Show that the integer n is even if and only if n - 2[n/2] = 0

Thanks very much.:)
September 12th 2006, 02:28 AM
OReilly

Quote:

Originally Posted by suedenation

Show that the integer n is even if and only if n - 2[n/2] = 0

Thanks very much.:)

Does n - 2[n/2] = 0 means $n - 2\frac{n}{2} = 0$ ?
September 12th 2006, 02:29 AM
OReilly

Quote:

Originally Posted by OReilly

Does n - 2[n/2] = 0 means $n - 2\frac{n}{2} = 0$ ?

Why LaTex isn't shown?!
September 12th 2006, 02:51 AM
CaptainBlack

Quote:

Originally Posted by OReilly

Why LaTex isn't shown?!

The software driving MHF has been upgraded and LaTeX has not
yet been reinstalled.

RonL
September 12th 2006, 02:52 AM
CaptainBlack

Quote:

Originally Posted by OReilly

Does n - 2[n/2] = 0 means $n - 2\frac{n}{2} = 0$ ?

It should mean that there exists a k in N, such that:

n=2k

It could be either the floor, ceiling of some sort of nearest integer function,
as these are n/2 if this is an integer, and something else if not an integer.

RonL
September 12th 2006, 04:42 AM
CaptainBlack

Quote:

Originally Posted by suedenation

Show that the integer n is even if and only if n - 2[n/2] = 0

Thanks very much.:)

1. Suppose n is even, then it may be written n=2k, for some k in N.
Then n-2[n/2]=2k-2[k], but k is in N so [k]=k, therefore n-2[n/2]=2k-2k=0.

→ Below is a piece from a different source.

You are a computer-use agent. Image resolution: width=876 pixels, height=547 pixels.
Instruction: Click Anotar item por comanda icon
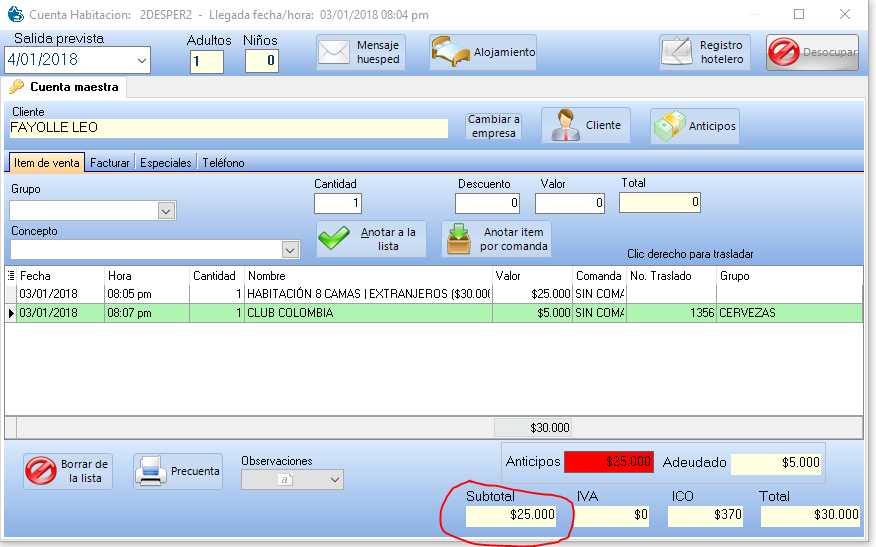coord(461,240)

Which is half of the proof, we have proven that if n is even n-2[n/2]=0

2. Suppose n-2[n/2]=0, now n is in N, so may be written n=2k+r, where
r is in {0,1}. Then n/2=k+r/2, so [n/2]=k (assuming that [x] denotes the
greatest integer less than x, make your own arrangements for other
intended meanings), therefore n-2[n/2]=2k+r-2k, but this is zero, therefore
r=0, and so n is even.

Which is the other half of the proof, as we have proven that if n-2[n/2]=0
then n is even.

RonL
September 12th 2006, 08:08 AM
topsquark

Quote:

Originally Posted by CaptainBlack

1. Suppose n is even, then it may be written n=2k, for some k in N.
Then n-2[n/2]=2k-2[k], but k is in N so [k]=k, therefore n-2[n/2]=2k-2k=0.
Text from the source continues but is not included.